DATASET RECORDS:

= = = = = = =

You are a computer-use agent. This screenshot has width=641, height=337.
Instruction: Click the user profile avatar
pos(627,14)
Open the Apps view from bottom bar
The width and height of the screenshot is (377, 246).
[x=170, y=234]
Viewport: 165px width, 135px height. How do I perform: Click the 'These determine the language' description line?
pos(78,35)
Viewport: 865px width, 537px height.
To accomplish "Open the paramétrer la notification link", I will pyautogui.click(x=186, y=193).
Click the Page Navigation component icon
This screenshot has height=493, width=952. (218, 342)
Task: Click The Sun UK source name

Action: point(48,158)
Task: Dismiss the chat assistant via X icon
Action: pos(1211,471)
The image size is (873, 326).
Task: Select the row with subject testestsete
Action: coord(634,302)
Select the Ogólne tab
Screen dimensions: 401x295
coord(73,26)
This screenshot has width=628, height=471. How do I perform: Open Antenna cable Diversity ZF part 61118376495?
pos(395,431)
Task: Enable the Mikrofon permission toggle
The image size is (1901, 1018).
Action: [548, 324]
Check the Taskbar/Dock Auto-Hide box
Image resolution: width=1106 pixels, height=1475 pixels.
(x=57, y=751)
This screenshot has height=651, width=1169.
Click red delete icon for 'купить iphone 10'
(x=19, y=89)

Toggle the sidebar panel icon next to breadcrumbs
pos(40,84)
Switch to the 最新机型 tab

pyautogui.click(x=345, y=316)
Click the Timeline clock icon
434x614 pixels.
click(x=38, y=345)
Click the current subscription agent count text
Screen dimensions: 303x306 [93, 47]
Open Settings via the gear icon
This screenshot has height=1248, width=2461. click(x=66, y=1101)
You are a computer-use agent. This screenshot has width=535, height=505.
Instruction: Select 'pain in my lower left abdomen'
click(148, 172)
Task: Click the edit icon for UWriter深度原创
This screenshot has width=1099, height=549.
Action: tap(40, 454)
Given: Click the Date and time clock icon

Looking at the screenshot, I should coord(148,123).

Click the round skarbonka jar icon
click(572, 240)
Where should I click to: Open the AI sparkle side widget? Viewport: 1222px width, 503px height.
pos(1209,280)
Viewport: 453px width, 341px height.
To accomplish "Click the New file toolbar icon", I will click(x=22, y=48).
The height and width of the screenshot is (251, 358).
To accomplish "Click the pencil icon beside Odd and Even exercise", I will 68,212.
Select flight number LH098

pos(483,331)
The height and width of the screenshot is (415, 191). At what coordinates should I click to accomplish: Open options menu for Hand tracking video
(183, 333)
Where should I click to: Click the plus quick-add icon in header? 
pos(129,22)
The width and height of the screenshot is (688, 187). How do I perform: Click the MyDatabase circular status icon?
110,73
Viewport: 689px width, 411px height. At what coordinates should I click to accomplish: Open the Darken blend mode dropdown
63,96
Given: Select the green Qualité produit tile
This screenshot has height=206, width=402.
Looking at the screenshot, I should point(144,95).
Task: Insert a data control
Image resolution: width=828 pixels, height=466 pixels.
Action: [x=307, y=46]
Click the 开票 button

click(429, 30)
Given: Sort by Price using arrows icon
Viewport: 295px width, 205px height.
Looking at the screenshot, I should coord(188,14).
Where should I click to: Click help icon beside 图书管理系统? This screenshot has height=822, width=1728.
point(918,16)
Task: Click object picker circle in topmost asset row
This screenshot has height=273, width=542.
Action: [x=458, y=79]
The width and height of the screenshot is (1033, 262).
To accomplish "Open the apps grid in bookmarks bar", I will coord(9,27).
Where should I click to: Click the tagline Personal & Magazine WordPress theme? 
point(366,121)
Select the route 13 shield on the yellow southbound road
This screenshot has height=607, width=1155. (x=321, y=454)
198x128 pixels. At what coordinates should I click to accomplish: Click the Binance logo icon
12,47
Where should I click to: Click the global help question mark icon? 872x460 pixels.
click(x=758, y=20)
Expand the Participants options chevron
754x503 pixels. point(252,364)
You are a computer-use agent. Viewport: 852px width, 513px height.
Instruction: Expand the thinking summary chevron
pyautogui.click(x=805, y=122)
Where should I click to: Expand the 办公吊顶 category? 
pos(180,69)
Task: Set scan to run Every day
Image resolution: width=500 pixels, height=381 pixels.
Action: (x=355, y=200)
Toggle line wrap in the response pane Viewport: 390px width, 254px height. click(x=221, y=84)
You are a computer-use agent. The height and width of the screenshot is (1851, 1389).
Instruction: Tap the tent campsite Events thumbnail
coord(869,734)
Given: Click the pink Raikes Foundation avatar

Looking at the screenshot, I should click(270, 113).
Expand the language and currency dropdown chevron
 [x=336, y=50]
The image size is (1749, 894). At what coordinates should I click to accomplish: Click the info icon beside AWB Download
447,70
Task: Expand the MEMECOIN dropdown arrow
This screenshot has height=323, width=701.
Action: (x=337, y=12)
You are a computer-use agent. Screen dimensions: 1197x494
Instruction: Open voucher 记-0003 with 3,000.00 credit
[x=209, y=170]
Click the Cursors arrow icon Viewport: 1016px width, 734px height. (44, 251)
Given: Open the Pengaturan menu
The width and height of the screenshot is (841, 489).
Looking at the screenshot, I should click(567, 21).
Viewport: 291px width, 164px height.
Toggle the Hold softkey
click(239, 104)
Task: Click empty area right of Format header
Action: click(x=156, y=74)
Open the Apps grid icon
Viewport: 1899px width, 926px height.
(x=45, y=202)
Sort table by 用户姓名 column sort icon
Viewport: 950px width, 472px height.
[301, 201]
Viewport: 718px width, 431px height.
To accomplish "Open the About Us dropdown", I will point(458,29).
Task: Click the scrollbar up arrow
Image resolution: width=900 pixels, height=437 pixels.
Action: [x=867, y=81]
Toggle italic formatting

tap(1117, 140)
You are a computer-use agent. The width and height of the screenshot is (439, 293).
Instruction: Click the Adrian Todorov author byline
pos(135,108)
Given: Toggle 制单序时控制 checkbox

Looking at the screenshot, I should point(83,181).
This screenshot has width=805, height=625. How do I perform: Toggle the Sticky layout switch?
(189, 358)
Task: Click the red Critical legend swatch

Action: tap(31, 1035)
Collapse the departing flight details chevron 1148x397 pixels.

= = = = = = =

TASK DESCRIPTION:
Copy out the part of the records that starts with the line containing "This screenshot has width=628, height=471." and ends with the line containing "(x=19, y=89)", substituting "switch" for "toggle" and keeping everything else the same.

THE REPLY:
This screenshot has width=628, height=471. How do I perform: Open Antenna cable Diversity ZF part 61118376495?
pos(395,431)
Task: Enable the Mikrofon permission switch
The image size is (1901, 1018).
Action: [548, 324]
Check the Taskbar/Dock Auto-Hide box
Image resolution: width=1106 pixels, height=1475 pixels.
(x=57, y=751)
This screenshot has height=651, width=1169.
Click red delete icon for 'купить iphone 10'
(x=19, y=89)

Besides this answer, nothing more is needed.